▶ DOCUMENTO
==================================================

(Sabedoria individual)


 Sabedoria individual
- © Lenise M. Resende -

Recebi um pequeno texto intitulado Sabedoria Indígena. Ele nos faz refletir sobre promessas ou o cumprimento delas, isto é, sobre a necessidade de agir de acordo com o que se fala. Esse é o tipo de texto que leio, releio, e paro para pensar nas inúmeras mensagens que estão nas entrelinhas.

Promessa é dívida, diz o dito popular. Prometeu tem que cumprir, diz o coro popular. Tanto as dívidas bancárias ou comerciais quanto as de caráter afetivo são promessas. As primeiras, são mais fáceis de provar sua existência e, por isso mesmo, mais facilmente cobradas.

As dívidas de caráter afetivo, costumam ser feitas somente através de palavras e, em geral, são mais difíceis de serem cobradas judicialmente. Neste caso, as cobranças costumam envolver as chamadas "explicações". É isso mesmo, explicações, porque dificilmente um cobrador fica satisfeito com uma única justificativa. Uma promessa feita através de algumas palavras, é cobrada através de perguntas e respostas, isto é, de palavras e mais palavras. E, em geral, o devedor se enrola nas suas próprias palavras.

Como sou grande apreciadora da liberdade de falar e agir, recuso-me a fazer promessas. Por mais bem intencionada que eu esteja hoje, porque prometer fazer algo amanhã? Amanhã, por alguma razão, posso ter mudado de ideia. E, amarrada às minhas próprias palavras, à minha promessa, vou acabar fazendo o que não desejo. Vou fazer porque não abro mão de ser responsável por meus atos, mas vou ficar muito aborrecida comigo. Então, pra evitar que isso aconteça, recuso-me a fazer promessas.

Há quem faça promessas somente aos filhos, achando que criança esquece. Mas, quando o assunto é do interesse delas, as crianças lembram dos mínimos detalhes e cobram bastante. Além disso, elas parecem saber a hora exata de conseguir essas promessas. E, com uma voz muito doce, elas lançam a isca: "Se eu fizer isso hoje, você promete que no Natal me dá ..."

==================================================

[Dados de localização de palavras e elementos]
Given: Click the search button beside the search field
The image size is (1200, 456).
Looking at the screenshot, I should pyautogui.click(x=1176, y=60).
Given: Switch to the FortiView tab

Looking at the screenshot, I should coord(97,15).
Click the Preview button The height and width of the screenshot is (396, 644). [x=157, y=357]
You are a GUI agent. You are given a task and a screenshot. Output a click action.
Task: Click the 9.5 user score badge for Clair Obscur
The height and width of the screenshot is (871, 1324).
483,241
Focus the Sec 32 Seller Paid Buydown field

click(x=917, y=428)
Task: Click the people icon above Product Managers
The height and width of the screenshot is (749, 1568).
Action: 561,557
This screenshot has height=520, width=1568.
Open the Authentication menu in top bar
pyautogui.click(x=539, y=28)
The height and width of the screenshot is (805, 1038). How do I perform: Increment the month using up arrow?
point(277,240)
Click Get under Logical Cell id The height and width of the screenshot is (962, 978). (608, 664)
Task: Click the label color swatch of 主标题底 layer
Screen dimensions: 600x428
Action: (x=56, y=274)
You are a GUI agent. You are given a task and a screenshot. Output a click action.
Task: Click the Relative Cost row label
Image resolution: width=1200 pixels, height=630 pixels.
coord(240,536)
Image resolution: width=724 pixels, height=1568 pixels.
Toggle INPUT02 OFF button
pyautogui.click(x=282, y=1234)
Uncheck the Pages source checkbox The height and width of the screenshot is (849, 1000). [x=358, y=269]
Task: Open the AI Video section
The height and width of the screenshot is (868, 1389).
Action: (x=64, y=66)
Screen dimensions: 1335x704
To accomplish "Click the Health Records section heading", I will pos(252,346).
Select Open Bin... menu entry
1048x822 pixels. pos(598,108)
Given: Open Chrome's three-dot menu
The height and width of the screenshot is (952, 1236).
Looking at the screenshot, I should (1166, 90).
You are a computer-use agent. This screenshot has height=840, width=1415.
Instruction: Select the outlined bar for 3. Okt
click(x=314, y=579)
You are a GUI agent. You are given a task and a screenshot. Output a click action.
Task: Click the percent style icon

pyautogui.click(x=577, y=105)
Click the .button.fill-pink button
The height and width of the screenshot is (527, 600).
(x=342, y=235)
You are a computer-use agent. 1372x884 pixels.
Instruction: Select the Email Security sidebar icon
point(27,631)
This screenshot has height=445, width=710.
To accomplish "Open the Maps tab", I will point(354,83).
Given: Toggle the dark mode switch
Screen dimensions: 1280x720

==================================================

▶ O QUE FAZER
1. Segundo o texto sobre promessas, por que a autora se recusa a prometer? Responda em uma a três frases.
2. No texto sobre promessas, de que forma costumam ser feitas as dívidas de caráter afetivo?
3. Prossiga com o texto sobre promessas a partir do ponto em que ele para.
Os registros são um material separado do texto.

▶ AS RESPOSTAS
1. Ela gosta muito da liberdade de falar e agir, e amanhã pode ter mudado de ideia. Presa à própria promessa, acabaria fazendo o que não quer, porque não abre mão de ser responsável pelos seus atos, e ficaria muito aborrecida consigo mesma.

2. Somente através de palavras.

3.
Como na minha memória não existe um arquivo intitulado promessas, nem adianta me provocar dizendo que esqueci. Eu não posso ter esquecido o que não prometi. Em relação a presentes, principalmente, gosto de surpreender.

Tudo que merece ser feito, merece ser bem feito, escreveu a poetisa Cora Coralina. Não só concordo com essa frase, como procuro sempre agir dessa forma. Se não puder fazer uma coisa bem feita, prefiro não fazer.

A liberdade não tem qualquer valor se não inclui a liberdade de errar, disse Mahatma Gandhi. Essa é outra frase que aprecio. Quando me proponho a fazer algo bem feito, isso não exclui a possibilidade de haver erros no meu trabalho. Principalmente quando se trabalha com imagens, um erro no uso de determinada técnica, também pode produzir uma bela obra.

Algumas vezes, ter um prazo para criar, pode ser um estímulo. Mas, se este estímulo for usado em excesso, acaba tendo efeito contrário. Por isso, prefiro que um de meus trabalhos seja escolhido para ser premiado, do que criar algo novo para concorrer a algum prêmio. Já não tenho muita inclinação para competição, então, qualquer pressão é motivo para que eu não participe.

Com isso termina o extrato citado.